Mort de Michel Rocard: « un homme d’une profonde morale » pour Jean-Paul Huchon (*)

La mort, trop souvent, redonne toutes les vertus à celui qui disparaît.

Il est regrettable que pour rendre hommage à Michel Rocard et à « sa profonde morale » que ce soit Jean-Paul Huchon un homme qui en est tant dépourvu qui le fasse.

 Le décès tragique de la fille de proches amis me révolta.

Ce drame m’amena à rédiger,le 4 juillet 1989, une lettre-ouverte à Michel Rocard alors premier ministre.

« Elle s’appelait Florianne.

Elle avait tout juste 22 ans.

L’âge de tous les espoirs, normalement.

Espoirs qu’Elle n’avait plus.

TUC, Elle était, pour 1.500 francs.

Statut tellement peu valorisant, en ce beau pays de France du bicentenaire,

qu’ Elle n’a pas pu supporter plus longtemps.

Du haut du pont d’Armor, dans le vide, Elle s’est jetée.
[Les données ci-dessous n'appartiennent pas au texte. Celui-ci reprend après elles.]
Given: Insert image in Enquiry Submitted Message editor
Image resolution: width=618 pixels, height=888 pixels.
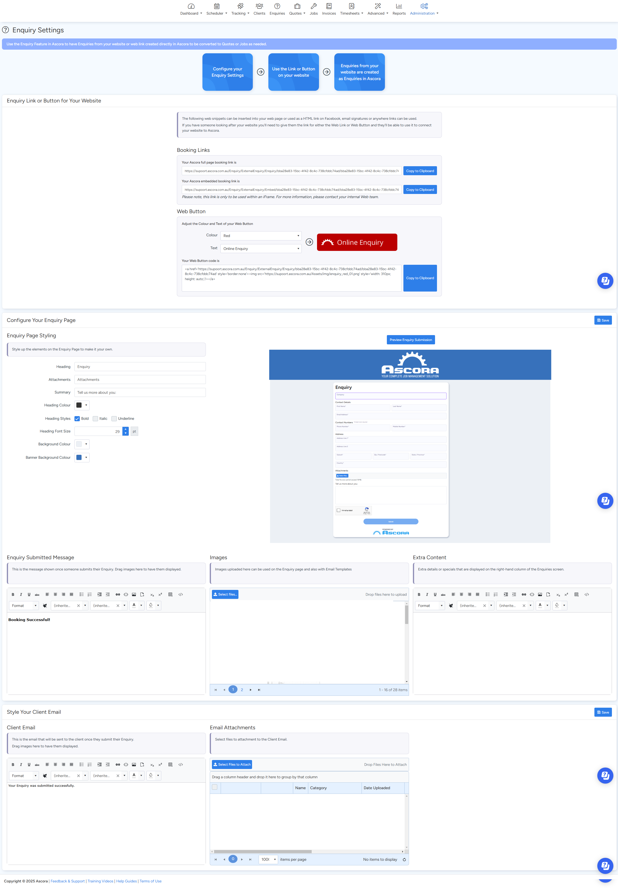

Pendant ce temps, Vous, l’Homme d’Etat, le Chef du Gouvernement,

Monsieur Rocard, de quoi vous préoccupiez-vous ?

Vous tentiez de sauver la mise, de demander l’amnistie

pour tous vos collègues empêtrés dans de sales affaires peu ragoûtantes,

de fausses factures et autres caisses noires électorales.

Il est vrai, vous l’avez vous-même déclaré, que vos pairs étaient «réduits»,

de quelque bord qu’ils soient, «soit à la fraude ou à la mendicité»…

Elle s’appelait Florianne.

Avec ses 22 ans, ses 1.500 francs, Elle était à la limite d’en être réduite à cette dernière perspective.                                                                       

Elle n’a pourtant, Elle, profité que d’un seul privilège.

Celui de partir en fraude…

Ayez une pensée pour Elle, Monsieur Rocard.  

 Ce billet est paru dans le courrier des lecteurs de Ouest – France. Il  m’a valu de nombreuses lettres très touchantes, pathétiques pour certaines émanant de familles ayant connu ou pressentant la possibilité de mêmes drames.

Je n’ai jamais eu de réaction de Monsieur Rocard.